Insert performance on Trino JDBC connectors

findinpath · October 31, 2021, 8:25pm

I’ve did a small showcase on how to ad-hoc copy data from one database/object store to another database/object store via Trino. This is definitely not the usecase for which Trino was initially conceived, but I was curious to see if such scenario basically works.

The project GitHub - findinpath/trino-hive-2-postgres: Copy data from Hive to PostgreSQL via Trino contains a small demo on how to copy data from hive towards PostgreSQL via Trino.

I know that Trino JDBC connectors can benefit of the write_batch_size session property (by default 1000) to speed up writing in the target database.

Can the writing on a JDBC database be done in parallel or only one worker can perform the writing?
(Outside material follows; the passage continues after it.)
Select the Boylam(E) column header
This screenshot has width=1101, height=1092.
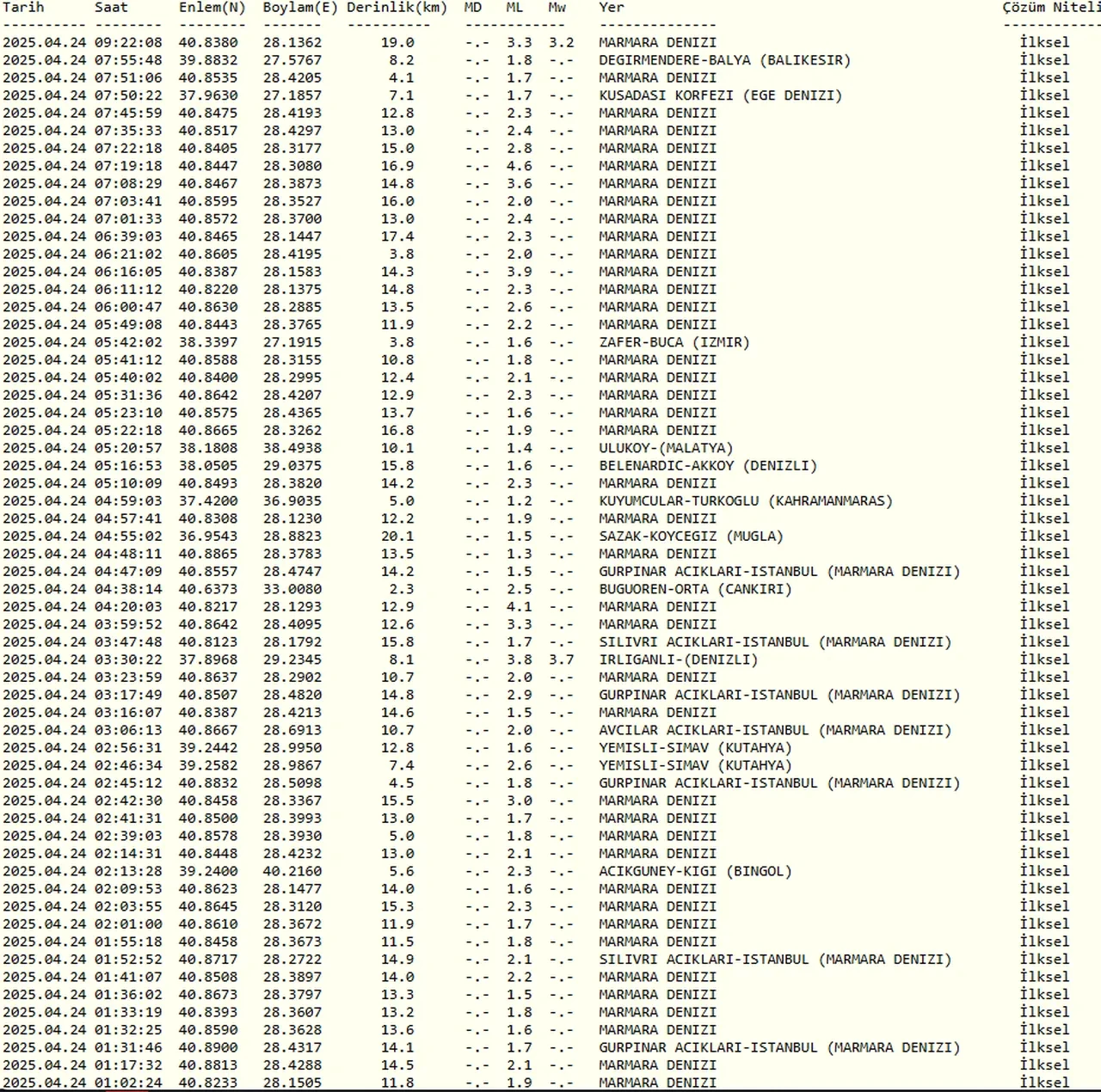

In case that there’s parallelism for writing, can there be provided a hint to Trino to avoid doing too many parallel INSERT statements when executing a CTAS or INSERT ... SELECT statement on a larger Trino cluster ?

Thank you in advance.

Minnesota_Cold · November 1, 2021, 3:00pm

There is also the option for insert.non-transactional-insert.enabled that can be set:
Non-Transaction Inserts

The downside to N-T-I is that, as its namesake, is not a transaction. It may help, but, testing would be required.

In general, only object storage affords itself to multiple writers from a connector standpoint. (otherwise, look at the Enterprise release for some of those features)

hashhar · November 22, 2021, 6:56am

To add a little bit more information, here’s how writes work in Trino today (for almost all JDBC connectors).

The query plan has a TableWrite node in case of queries that write data back to a connector.
Depending on the number of tasks that push data into the TableWrite node there can be multiple table-writer tasks running on the cluster - maybe on all workers or maybe on a few of them.

Each writer task writes it’s own output to a “staging” table. Once the coordinator notices that all table writer tasks have finished it “commits” the operation by copying data from the “staging” table into the final table that you used in your query (mostly via SELECT INTO …)

That way it can provide atomicity - if any of the writer tasks fail the staging table can be dropped and the actual table will remain as it was.
It does have a cost though - copying data from the staging into final table takes time. If you want to trade-off that safety for performance you can use the non-transactional inserts feature as described by @Minnesota_Cold .

TL; DR: By default in most of the cases the writes to JDBC connectors happen in parallel. You can try to reduce the number of nodes that perform writes (and all other operations) by reducing hash_partition_count session property (but that affects all operations - not just the write so it may slow down the query).